Short exercise 1:
Copy out the rows below, everything from the line containing "The width and height of the screenshot is (720, 1600)." down to the final row, both ends included.

Passage given:
====
The day I gave my car to a thief
When my car was stolen 24 years ago there were a few people who either laughed at me or inferred I had been a bit stupid. And I suppose I probably was, but not as idiotic as the thief had been!
It’s so easy with hindsight to look back at things in the past and say ‘what if?’ or ‘if only’.
In this particular incident it would have been ‘what if’ I had insisted I go and help the alleged person in trouble and ‘if only’ I hadn’t been so naïve!
I was naïve, definitely, even though we lived in South Africa and I was working in an area known for gang crime and social problems, I still put my trust in a stranger. I was, and still am, a trusting type, who tries to give people the benefit of the doubt. But it’s obvious that not everyone can be trusted and that, sadly, was my downfall that particular day in 1994.
That was the year that we were gearing up for the first ever democratic elections in the country, Nelson Mandela was our new and universally respected President and there was an atmosphere of optimism over the whole country.
I had even more reason to feel optimistic – I was newly engaged and looking forward to being married at the end of the year! I was not long working as a volunteer in a student Christian mission on the campus of the University of the Western Cape. We had only been on campus less than a month and were still getting to know the young folk.
====
Rows of data:
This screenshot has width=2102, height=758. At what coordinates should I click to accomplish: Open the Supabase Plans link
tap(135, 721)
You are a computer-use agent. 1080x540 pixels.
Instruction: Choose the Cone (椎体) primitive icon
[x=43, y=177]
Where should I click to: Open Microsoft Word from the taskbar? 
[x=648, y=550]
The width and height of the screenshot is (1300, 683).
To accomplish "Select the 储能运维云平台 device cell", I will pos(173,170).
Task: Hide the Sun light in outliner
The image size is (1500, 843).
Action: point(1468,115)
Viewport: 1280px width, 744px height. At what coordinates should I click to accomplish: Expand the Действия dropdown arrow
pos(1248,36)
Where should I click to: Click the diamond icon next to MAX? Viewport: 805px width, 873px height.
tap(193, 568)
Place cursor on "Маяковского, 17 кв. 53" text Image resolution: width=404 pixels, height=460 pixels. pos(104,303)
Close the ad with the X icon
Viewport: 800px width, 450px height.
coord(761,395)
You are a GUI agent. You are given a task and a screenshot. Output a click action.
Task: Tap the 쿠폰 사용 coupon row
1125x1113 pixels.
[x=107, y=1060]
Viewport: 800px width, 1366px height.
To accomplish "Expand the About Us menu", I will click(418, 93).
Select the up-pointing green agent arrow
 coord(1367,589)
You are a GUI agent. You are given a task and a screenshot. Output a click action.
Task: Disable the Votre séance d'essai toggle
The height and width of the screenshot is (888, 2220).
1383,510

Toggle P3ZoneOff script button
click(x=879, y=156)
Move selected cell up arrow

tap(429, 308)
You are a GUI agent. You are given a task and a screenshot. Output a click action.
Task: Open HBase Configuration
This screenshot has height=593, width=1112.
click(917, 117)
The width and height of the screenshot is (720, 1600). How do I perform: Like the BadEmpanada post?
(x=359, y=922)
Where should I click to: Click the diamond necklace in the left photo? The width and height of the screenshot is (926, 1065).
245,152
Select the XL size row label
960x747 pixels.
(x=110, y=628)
====
Short exercise 2:
Write the next part of the account of the stolen car, picking up right after its last sentence.

Output 1:
The width and height of the screenshot is (720, 1600). How do I perform: Like the BadEmpanada post?
(x=359, y=922)
Where should I click to: Click the diamond necklace in the left photo? The width and height of the screenshot is (926, 1065).
245,152
Select the XL size row label
960x747 pixels.
(x=110, y=628)

Output 2:
There was a group of students we would meet with once a week at lunch time for Bible study and prayer or for talks based on various topics related to youth issues and faith. This particular day we were in the process of setting up a film in the auditorium when one of the young men I had met in the group of students approached me to ask for help.
He mentioned that he noticed I drove a VW Golf and that one of his friends, who also had a VW had locked his keys inside his car. He then asked whether I would lend him my keys so that they can try and open the locked car to retrieve his keys.
I hesitated and said I would go with him. He told me his friend was parked on the far side of the campus. Knowing that as a single white woman it isn’t the best idea to walk on your own anywhere in South Africa, and particularly on a campus in a marginalised area, I would have been better off either staying where I was or asking one of my male teammates to accompany me. I was torn between wanting to stay at the meeting and going to help the young man.
With regret it didn’t occur to me at the time there were the ALSO the options of either asking someone I knew well and trusted to come with us, or of asking him to wait until after the meeting, or of simply saying no.
At this point, I know now that the obviously dumb thing to do is to give your car keys to a person you don’t know very well.
However, the very weird thing is, quite coincidently another good friend of mine had only just told me the week or so before how he had climbed into the wrong car by mistake at a shopping mall and couldn’t understand why it wouldn’t start. He said it was the same colour as his, the keys had opened the door but wouldn’t work in the ignition. When he realised it wasn’t his car he quickly got out before the real owner returned and we all laughed at his funny story – at the time.
Guess what, he also drove a VW Golf!
So if it hadn’t been for that little anecdote rolling around in my head, I probably would have been a bit more sceptical.
But I wasn’t, I was doubtful but optimistic that perhaps his friend could be helped out of a pickle, I gave him my keys and off he went.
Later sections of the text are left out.